WMF's MediaWiki databases store the full history of revisions (and archives) for each project. However, they only store the current state of other entities such as pages or users; for example: you can only retrieve the current title and namespace of a given page, and can not get the title and namespace that page had at some previous point in time. Similarly, you can only know the blocks a given user has right now, and can not get the blocks that user got through time. Having the full history of pages and users would be highly valuable for various reasons (see the 'Use cases' section below), and this 'Page and user history reconstruction' page is about why and how we did it.

Why

Use cases

  • Query across all wikis on the same data set
  • Query the history of a given page or user
  • Know the namespace and title of a page at a given point in time
  • Get a "screenshot" of a wiki's pages and users at a given point in time
  • Back-fill metrics about wiki pages / users until the beginning of wiki-time
  • Intermediate data source for the creation and population of other refined data sets
  • ...

How

The blessing and the curse: The logging table

The logging table is the reason we are able to reconstruct the pages and the users histories. Thanks a lot logging table! It stores lots of important information about page events (move, delete and restore) and user events (rename, block, rights), which both go back to the (almost) beginning of wiki-time. However, this information is stored in a way that makes it very difficult, if not impossible, to query for analytical or research purposes: The page and user IDs are missing in the majority of events, they have the page title / user name only which is not identifying by itself, because pages and users get renamed all the time; The information is stored in many different formats depending on the MediaWiki version that generated the events; Some fields are stored using a PHP-encoded blob, for which we had to write a decoder. Namespace, for instance, is stored sometimes as a number, and sometimes as localized text, that varies depending on the project's language. Also, the duration of a user block is stored in 7 different date formats. And many properties of the pages and users are stored in different fields, depending on the age of the event.

What does the algorithm do?

The algorithm is a Spark-Scala job that runs on the Analytic's Hadoop cluster.

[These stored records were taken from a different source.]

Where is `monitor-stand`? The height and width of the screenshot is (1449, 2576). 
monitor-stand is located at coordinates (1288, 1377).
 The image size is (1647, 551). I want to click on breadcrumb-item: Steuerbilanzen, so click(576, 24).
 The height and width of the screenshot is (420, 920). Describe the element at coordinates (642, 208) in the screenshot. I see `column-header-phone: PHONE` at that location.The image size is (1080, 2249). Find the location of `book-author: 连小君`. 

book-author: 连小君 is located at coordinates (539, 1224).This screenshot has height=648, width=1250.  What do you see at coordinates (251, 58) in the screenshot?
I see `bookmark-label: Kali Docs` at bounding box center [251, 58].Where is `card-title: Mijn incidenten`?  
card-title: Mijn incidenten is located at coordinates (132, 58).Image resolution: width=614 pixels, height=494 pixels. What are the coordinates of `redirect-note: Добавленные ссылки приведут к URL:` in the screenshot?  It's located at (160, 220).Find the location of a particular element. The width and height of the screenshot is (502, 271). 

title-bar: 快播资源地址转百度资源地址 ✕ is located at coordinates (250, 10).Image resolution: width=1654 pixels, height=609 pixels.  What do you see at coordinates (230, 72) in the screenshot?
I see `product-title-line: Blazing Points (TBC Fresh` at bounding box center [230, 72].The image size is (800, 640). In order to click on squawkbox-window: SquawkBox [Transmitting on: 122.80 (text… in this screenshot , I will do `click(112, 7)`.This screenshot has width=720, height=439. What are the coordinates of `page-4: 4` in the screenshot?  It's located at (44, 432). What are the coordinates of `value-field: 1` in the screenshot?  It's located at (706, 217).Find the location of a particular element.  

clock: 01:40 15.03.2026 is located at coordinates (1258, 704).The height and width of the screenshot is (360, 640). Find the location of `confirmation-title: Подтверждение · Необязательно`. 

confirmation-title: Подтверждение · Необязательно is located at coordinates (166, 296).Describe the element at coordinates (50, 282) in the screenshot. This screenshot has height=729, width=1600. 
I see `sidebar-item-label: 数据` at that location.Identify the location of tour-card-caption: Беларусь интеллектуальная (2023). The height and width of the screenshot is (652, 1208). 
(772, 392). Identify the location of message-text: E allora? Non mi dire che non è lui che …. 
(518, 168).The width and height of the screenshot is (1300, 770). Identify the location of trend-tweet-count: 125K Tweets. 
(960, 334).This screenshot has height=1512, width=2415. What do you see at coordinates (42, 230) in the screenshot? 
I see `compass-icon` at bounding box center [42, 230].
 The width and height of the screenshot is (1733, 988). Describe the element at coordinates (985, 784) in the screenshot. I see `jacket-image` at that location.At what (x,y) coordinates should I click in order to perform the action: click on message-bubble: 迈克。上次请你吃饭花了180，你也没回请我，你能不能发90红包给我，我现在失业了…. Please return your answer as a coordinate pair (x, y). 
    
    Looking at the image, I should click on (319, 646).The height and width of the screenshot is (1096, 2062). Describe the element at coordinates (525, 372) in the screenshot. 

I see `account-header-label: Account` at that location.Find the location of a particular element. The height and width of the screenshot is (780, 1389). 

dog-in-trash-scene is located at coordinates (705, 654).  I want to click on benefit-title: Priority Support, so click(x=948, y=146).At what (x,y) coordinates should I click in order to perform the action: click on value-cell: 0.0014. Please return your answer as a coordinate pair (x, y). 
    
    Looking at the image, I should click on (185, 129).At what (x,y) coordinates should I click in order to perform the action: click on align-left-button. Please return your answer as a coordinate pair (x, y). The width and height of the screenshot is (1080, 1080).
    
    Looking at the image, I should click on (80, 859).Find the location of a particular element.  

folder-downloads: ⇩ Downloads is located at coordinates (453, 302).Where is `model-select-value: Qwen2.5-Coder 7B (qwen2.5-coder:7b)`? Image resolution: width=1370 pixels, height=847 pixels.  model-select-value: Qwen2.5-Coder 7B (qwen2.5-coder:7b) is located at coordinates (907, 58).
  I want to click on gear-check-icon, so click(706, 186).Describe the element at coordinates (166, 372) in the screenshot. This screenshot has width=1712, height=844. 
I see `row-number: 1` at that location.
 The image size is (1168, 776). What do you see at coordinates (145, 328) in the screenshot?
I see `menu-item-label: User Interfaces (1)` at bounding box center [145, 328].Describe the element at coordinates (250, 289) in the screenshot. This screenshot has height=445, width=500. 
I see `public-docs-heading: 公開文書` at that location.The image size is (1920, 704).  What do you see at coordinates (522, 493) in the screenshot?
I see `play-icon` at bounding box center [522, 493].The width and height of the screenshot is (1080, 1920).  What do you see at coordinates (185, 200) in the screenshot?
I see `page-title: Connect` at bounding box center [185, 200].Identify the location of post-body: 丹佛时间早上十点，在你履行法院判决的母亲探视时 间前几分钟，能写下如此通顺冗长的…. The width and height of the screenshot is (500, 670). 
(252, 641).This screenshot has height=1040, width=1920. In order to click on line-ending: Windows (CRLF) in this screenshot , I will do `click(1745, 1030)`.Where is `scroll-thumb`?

  1. Read data from all wikis and process it together. The gathering of MediaWiki data is actually not done by this algorithm, it is copied onto the Analytics' Hadoop cluster from our databases (see the Data loading page). But the algorithm can process any number of wikis together, and the resulting page and user histories are stored as single data sets.
  2. Parsing and normalization of the data. Parse the data in different formats depending on MediaWiki version, and unify them in a normalized form. For example, parsing the localized text namespace and determining which canonical namespace it corresponds and store its integer identifier, or parsing the groups a user belongs to from a text field and store it as an array of strings.
  3. Rebuild page and user history using page title and user name. Starting from the information retrieved from the current page table and user table, it iterates the logging events (page rename, page delete, page restore, user rename, user rights, user blocks) backwards in time and reconstructs the history chain. It takes advantage of the fact that at any point in time there can only exist one page with the same title and namespace or one user with the same user name. After the reconstruction all events/states possess the corresponding page or user IDs. For more details on that algorithm and some optimizations trick we needed to find, see the Page and user history reconstruction algorithm and optimizations page.
  4. Conflict resolution. Many times, there are events missing in the logging table, or some of them may be corrupt. This causes conflicts in the history reconstruction that would violate the invariant principle of unique title/username. The algorithm takes care of them and infers the most likely scenario, prioritizing correctness over completeness, meaning it's better that records are correct and incomplete, than complete and incorrect.

Resulting data sets

The resulting data set format is in the form of states. Each state record has a start time stamp and an end time stamp. The values of the record apply for the time range between those time stamps (start time stamp is inclusive, and end time stamp is exclusive). See more detailed information about both data sets here: Analytics/Data Lake/Schemas/Mediawiki page history and Analytics/Data Lake/Schemas/Mediawiki user history.